It has long been known that cooking foods, particular fresh foods, impacts the amount and quality of nutrients within that food. It has been said that cooking can completely destroy the micronutrients in the foods; rendering them with no nutritional value and also that cooking has little to no effect on the nutritional value of food. The truth lies right in the middle. Every food has a particular and unique macronutrient profile (protein, carbohydrates, fats) as well as a micronutrient profile (vitamins, minerals, phytochemicals) that invariably changes as time passes; even in the absence of cooking. This is a ubiquitous quality of all perishable foods. Take a banana for instance as an illustration of this process. An unripe, green banana contains low-glycemic starch as its only carbohydrate source. As the banana ripens, the starch transforms itself into sugar and a much higher glycemic carbohydrate source. Over time, all that is left is the sugary carbohydrate. This is why a green banana is bitter, yet a ripe banana is sweet and tastes completely different. The macronutrient as well as the micronutrient profile of a banana changes from day to day as this process transpires. Look at cooking as a rapid acceleration of this process. Some cooking methods have a much greater impact than others on the food; with the most important variable being temperature and time exposed to this temperature.
Some nutrients are much more susceptible to degradation than are others. Water soluble, anti-oxidant nutrients, such as Vitamin C, Vitamin A, thiamin, folate etc. (basically all of the "letter vitamins" and their relatives) are by far the most vulnerable to loss and deterioration through the cooking process. Minerals, such as calcium, Zinc, copper, magnesium and others are much more stable in their molecular structure and thus can withstand much more heat for a much longer period of time. However, they are impacted by cooking as well.
Quantitatively speaking, in raw fruits and vegetables, levels of Vitamin C, folate, vitamin B6 and thiamin will decrease in the food by about 60-80% by usual cooking methods. Minerals, such as calcium, iron etc, will decrease under the same conditions by only about 20-40%. Macronutrients will hold their profiles better than the micronutrients. Under extremely high heats, unsaturated fats can turn into saturated fats, however this is negligible as it requires heat and time that is above most cooking protocols, but it can happen. Carbohydrates and fats remain stable under nearly all cooking procedures excluding the extremes; where they can break down or change forms.
Protein has also been said to be deteriorated by the cooking process. When protein is exposed to high heat, it "denatures" which, essentially means the bonds between the amino acids rupture and the protein is no longer a complete protein but, rather, it is broken down into segments of amino acids. So technically, the protein as a whole is completely destroyed. This, however, is not important since in order for humans to assimilate protein into our bodies, we must digest the protein into its individual amino acids anyway and use the amino acids to create our own unique proteins. Look at this though as slicing an apple into pieces. While you no longer have an apple, per se, you have all of the important components of that apple. The same could be said about biting it and chewing it, it’s broken down, but nutritionally still completely intact. Make sense? Cooking protein, if anything, makes it easier to digest into amino acids since it is already partially digested for you. The exception is extremely high heats in which the actual amino acids are altered, however once again this requires extreme heat conditions.

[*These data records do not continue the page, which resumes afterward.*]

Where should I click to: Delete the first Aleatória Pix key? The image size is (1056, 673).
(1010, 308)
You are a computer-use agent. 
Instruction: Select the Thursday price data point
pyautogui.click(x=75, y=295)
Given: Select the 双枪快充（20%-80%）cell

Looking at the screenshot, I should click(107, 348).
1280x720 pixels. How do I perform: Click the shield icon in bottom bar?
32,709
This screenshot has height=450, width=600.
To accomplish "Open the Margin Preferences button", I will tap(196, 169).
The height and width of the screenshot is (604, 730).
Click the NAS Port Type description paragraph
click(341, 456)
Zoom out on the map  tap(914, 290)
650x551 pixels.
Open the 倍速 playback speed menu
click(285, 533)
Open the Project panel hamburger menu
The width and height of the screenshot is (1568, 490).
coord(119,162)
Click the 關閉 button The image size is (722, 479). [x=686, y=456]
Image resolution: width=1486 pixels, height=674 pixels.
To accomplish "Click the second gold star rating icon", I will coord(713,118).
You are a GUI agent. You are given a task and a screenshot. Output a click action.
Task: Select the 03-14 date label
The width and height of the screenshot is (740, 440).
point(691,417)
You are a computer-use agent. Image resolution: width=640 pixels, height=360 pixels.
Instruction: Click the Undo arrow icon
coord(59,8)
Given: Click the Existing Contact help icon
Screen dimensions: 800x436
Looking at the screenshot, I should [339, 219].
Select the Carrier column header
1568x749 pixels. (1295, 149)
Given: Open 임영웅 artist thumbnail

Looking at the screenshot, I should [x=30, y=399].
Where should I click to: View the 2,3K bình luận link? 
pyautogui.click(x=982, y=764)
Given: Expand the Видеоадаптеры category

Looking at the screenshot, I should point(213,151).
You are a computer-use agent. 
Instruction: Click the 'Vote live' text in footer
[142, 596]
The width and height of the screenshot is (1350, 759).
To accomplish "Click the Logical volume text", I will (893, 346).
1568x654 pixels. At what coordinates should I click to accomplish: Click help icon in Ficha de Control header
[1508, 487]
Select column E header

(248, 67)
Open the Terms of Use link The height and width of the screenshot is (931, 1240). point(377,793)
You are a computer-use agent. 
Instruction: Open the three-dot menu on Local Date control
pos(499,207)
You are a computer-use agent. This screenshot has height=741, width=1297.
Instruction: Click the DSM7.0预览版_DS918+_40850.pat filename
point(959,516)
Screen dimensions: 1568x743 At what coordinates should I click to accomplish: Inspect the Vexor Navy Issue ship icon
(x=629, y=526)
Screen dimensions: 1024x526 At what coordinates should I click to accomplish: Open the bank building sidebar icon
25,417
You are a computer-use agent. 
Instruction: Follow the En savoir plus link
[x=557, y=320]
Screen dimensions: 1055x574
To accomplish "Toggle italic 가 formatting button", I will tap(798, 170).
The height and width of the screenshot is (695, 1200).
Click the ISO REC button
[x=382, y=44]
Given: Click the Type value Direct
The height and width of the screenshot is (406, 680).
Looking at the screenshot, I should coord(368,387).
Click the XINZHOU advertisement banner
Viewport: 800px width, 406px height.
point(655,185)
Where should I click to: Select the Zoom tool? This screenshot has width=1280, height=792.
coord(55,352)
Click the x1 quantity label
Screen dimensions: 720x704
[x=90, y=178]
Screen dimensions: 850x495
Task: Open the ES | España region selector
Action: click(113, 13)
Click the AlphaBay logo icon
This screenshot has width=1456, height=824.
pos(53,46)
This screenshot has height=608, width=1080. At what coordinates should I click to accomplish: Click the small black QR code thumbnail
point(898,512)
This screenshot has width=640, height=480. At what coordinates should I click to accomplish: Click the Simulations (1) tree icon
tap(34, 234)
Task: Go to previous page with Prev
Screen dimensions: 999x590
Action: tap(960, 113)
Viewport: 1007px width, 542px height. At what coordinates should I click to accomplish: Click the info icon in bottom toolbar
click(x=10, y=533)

The type of cooking has a large impact on the preservation of nutrients within food as well. Boiling is perhaps the most devastating to water-soluble nutrients as not only does the heat deteriorate the nutrients, but much of the nutrients release from the food and into the water and when you drain the pot, much of the nutrients go down the drain; so you are losing them in two ways. Pan frying also is very damaging to nutrients as the heat is generally much higher than other cooking methods and thus does more damage. Steaming and baking at lower temperatures are the safest. There is very little opportunity for nutrients to leach out of the foods and the heat is not overwhelming in most cases. These methods kill off the bacteria and tenderize the food without having a huge impact on its nutritional properties when used reasonably.
Ultimately, cooking can have a large impact on nutrients or a minimal impact. What matters is the particular cooking method you use, how much heat you use and for how long you expose the food to this heat. While eating raw foods where possible will always be preferable when safe, cooked food can still retain a great deal of the nutritional content as its raw counterparts. Avoid extreme heat, boiling and stir-frying and lean towards steaming and baking to preserve as much nutrients as possible.